■ **Work task**: Before you write out the listing, remove the pictures; everything else stays exactly as it is.

■ **Supplied entries**:

┄┄┄┄┄┄

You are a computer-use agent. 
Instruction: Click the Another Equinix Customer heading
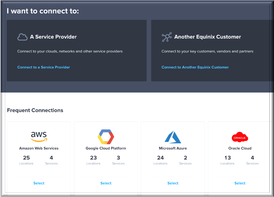pyautogui.click(x=208, y=37)
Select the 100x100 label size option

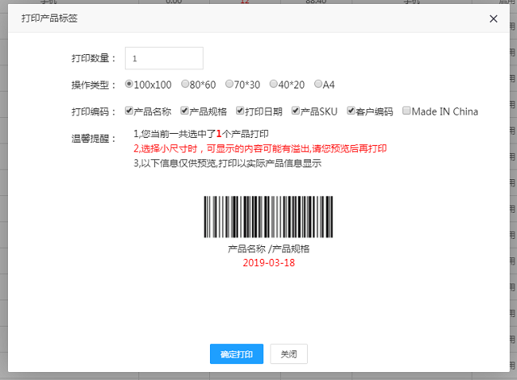(x=130, y=84)

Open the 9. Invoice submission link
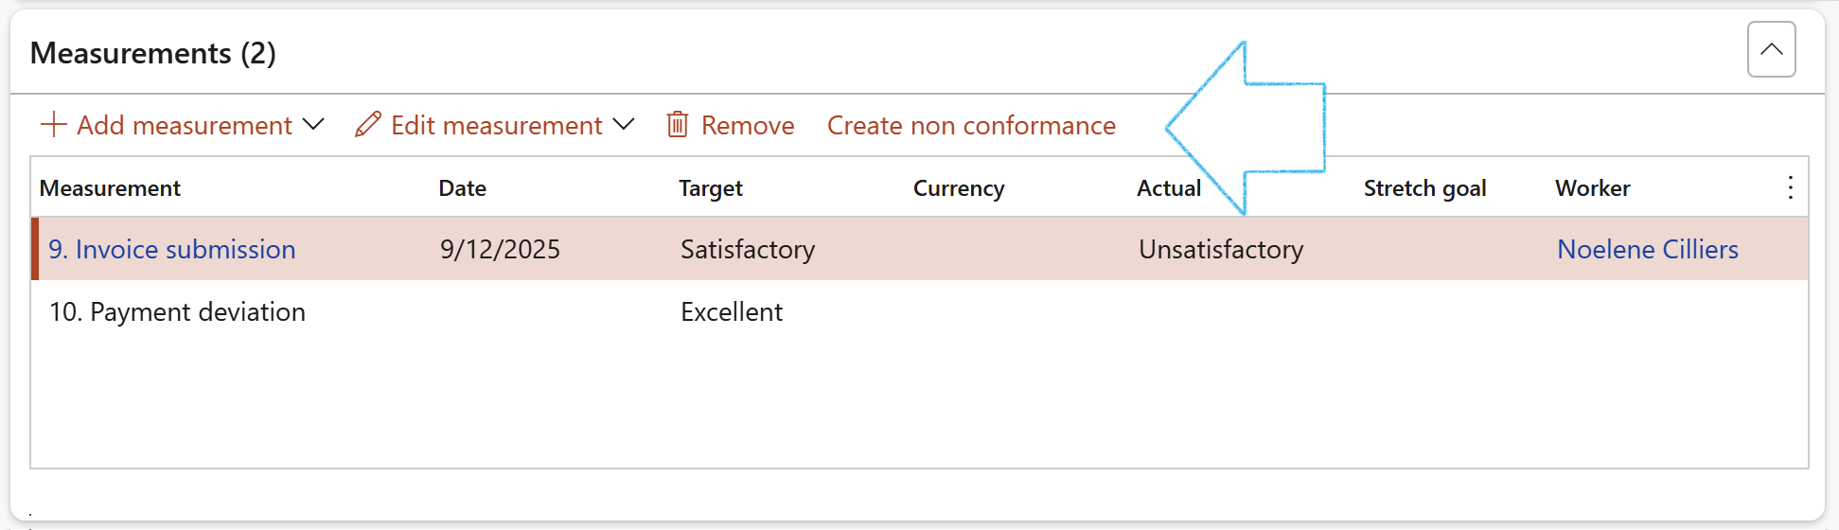click(x=172, y=249)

┄┄┄┄┄┄

■ **Solved exercise**:
You are a computer-use agent. 
Instruction: Click the Another Equinix Customer heading
pyautogui.click(x=208, y=37)
Select the 100x100 label size option

(x=130, y=84)

Open the 9. Invoice submission link
click(x=172, y=249)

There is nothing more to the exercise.